Aim
Begin at the line that contains "Where should I" and stop after the line that contains "(x=129, y=413)". Rewrite those lines, changing "column header" to "column heading" and leaving everything else the same.

Records shown

══════

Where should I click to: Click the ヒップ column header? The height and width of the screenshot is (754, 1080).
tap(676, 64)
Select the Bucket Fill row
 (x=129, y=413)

══════

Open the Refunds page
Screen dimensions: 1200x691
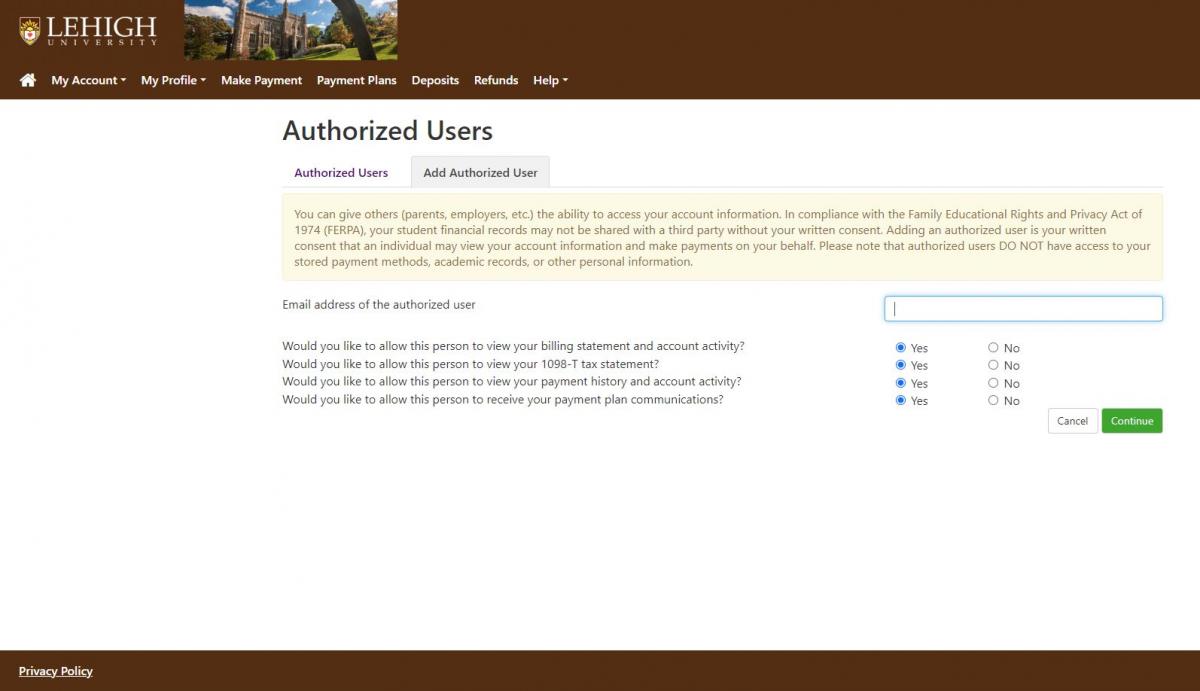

══════

Written solution
Where should I click to: Click the ヒップ column heading? The height and width of the screenshot is (754, 1080).
tap(676, 64)
Select the Bucket Fill row
 (x=129, y=413)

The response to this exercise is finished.